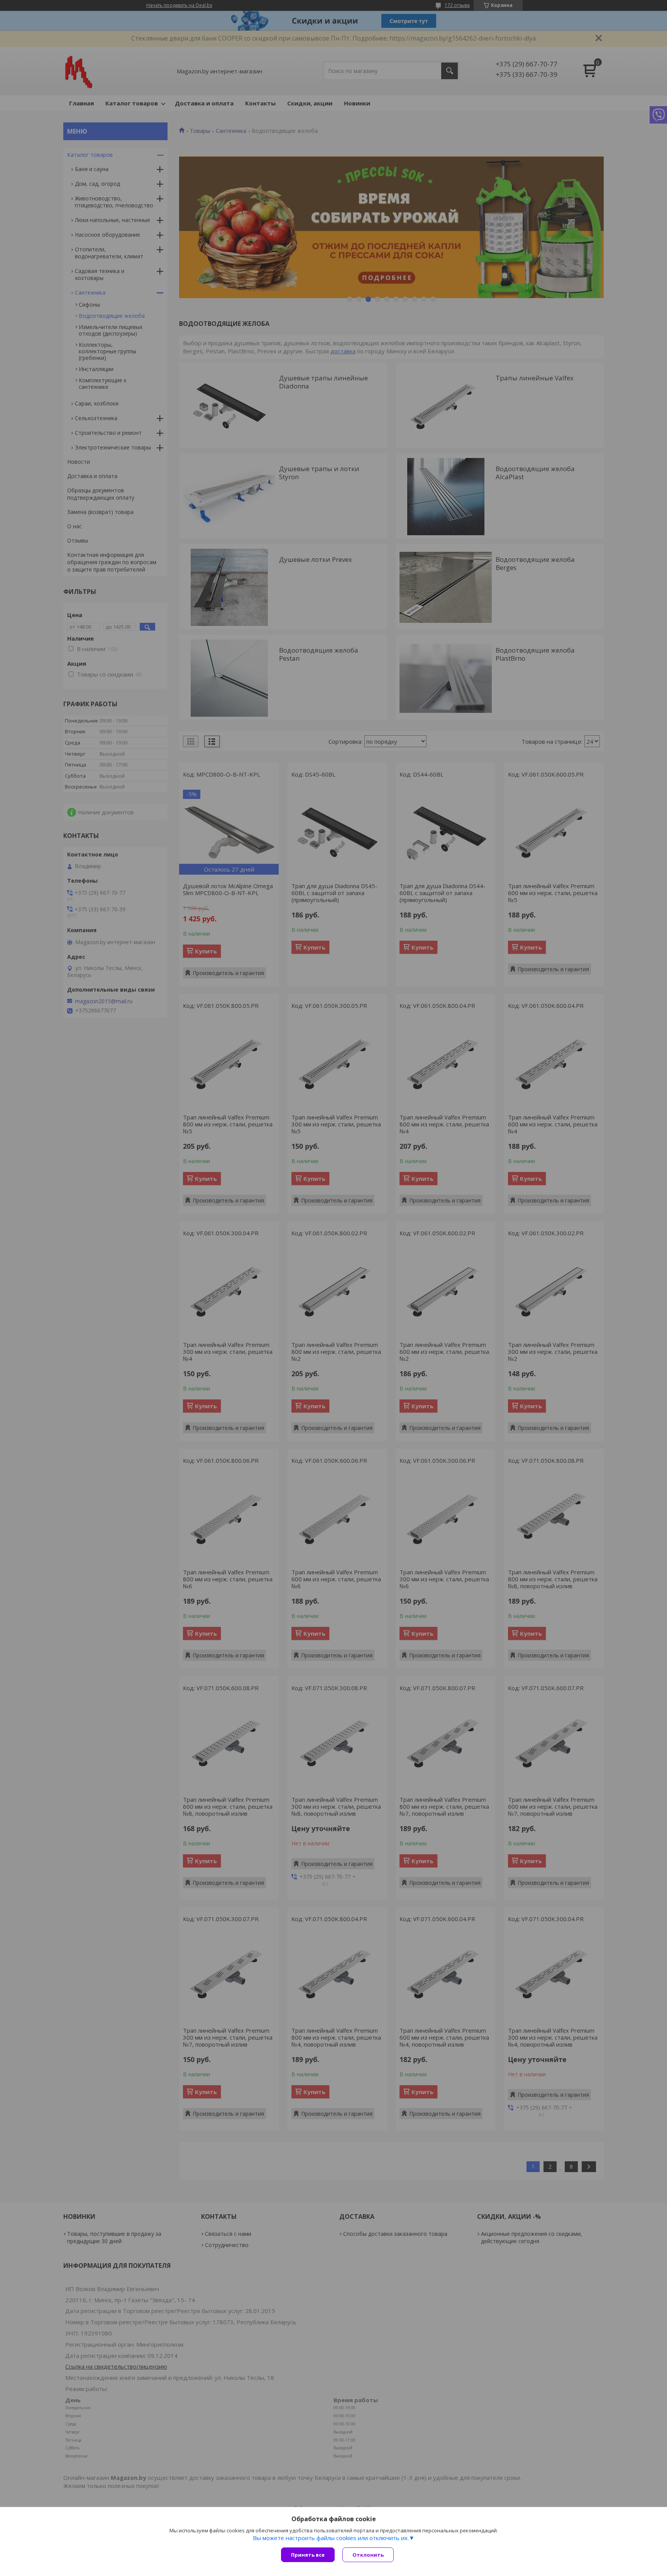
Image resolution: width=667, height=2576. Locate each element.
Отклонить (368, 2554)
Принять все (308, 2554)
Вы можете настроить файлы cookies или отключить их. (331, 2537)
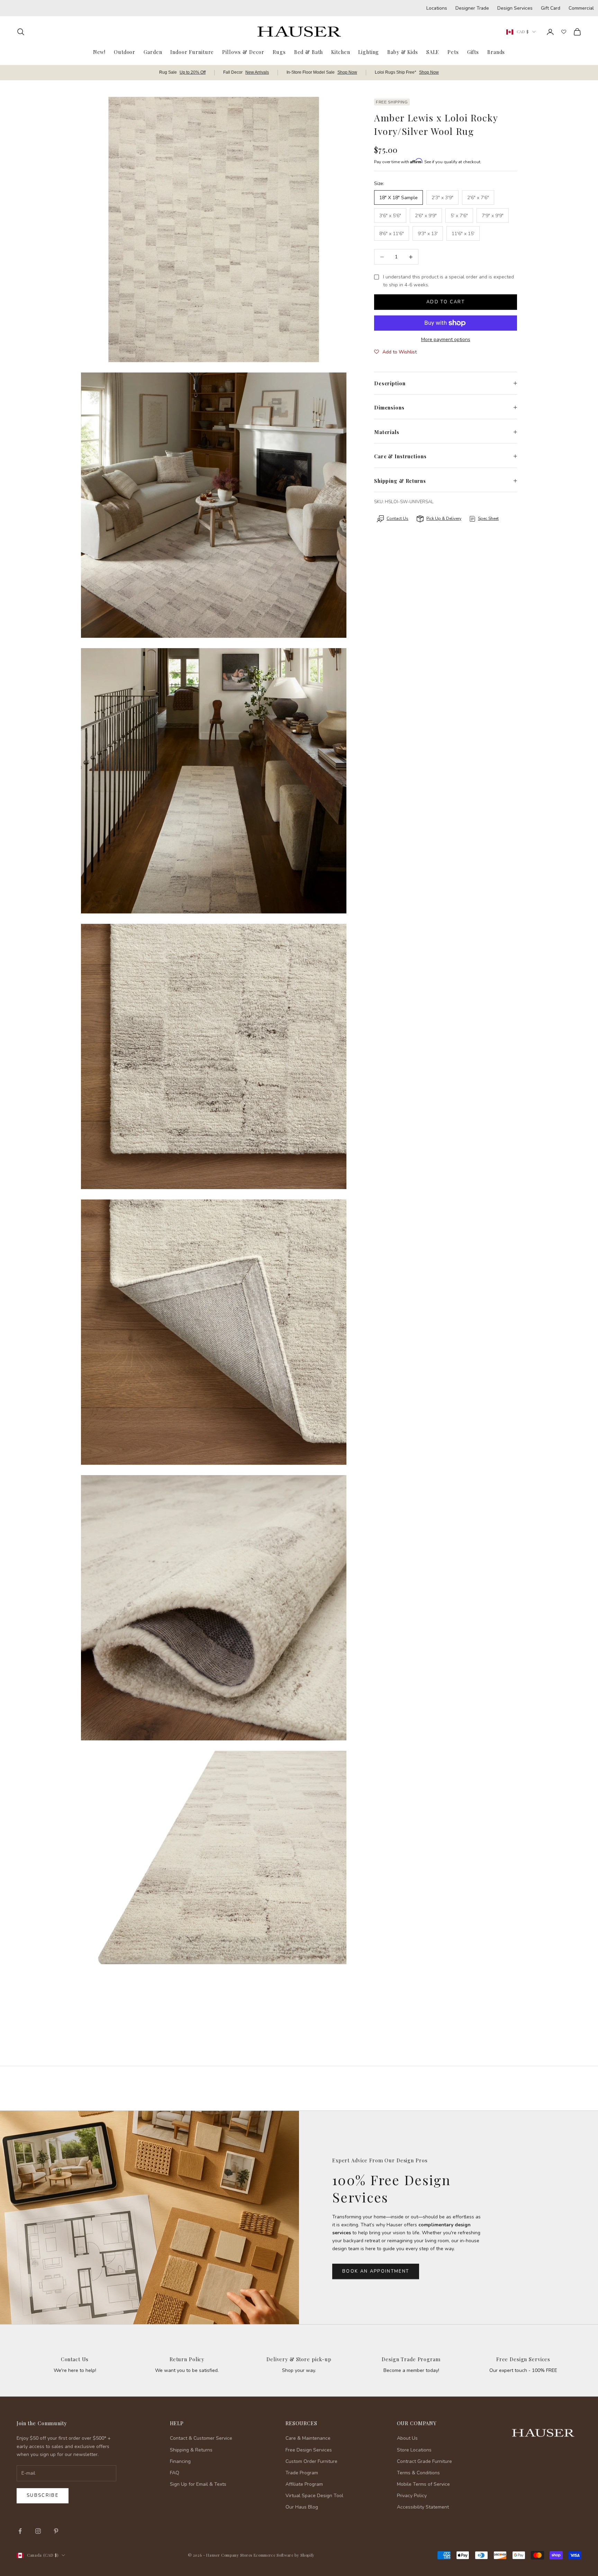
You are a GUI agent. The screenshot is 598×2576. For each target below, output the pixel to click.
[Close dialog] (582, 2391)
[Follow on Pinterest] (56, 2531)
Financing (180, 2461)
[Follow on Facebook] (20, 2531)
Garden (153, 51)
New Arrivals (257, 72)
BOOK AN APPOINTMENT (375, 2271)
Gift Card (550, 8)
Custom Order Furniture (311, 2461)
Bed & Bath (308, 51)
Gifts (473, 51)
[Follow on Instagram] (38, 2531)
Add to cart (445, 302)
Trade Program (302, 2472)
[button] (395, 352)
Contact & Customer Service (201, 2438)
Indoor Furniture (192, 51)
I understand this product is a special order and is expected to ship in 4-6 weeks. (448, 281)
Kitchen (340, 51)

■ ■ ■ ■

▸ **What this task involves**:
Collect from the data above every line that includes "Furniture".

▸ **Solution to the problem**:
Custom Order Furniture (311, 2461)
Indoor Furniture (192, 51)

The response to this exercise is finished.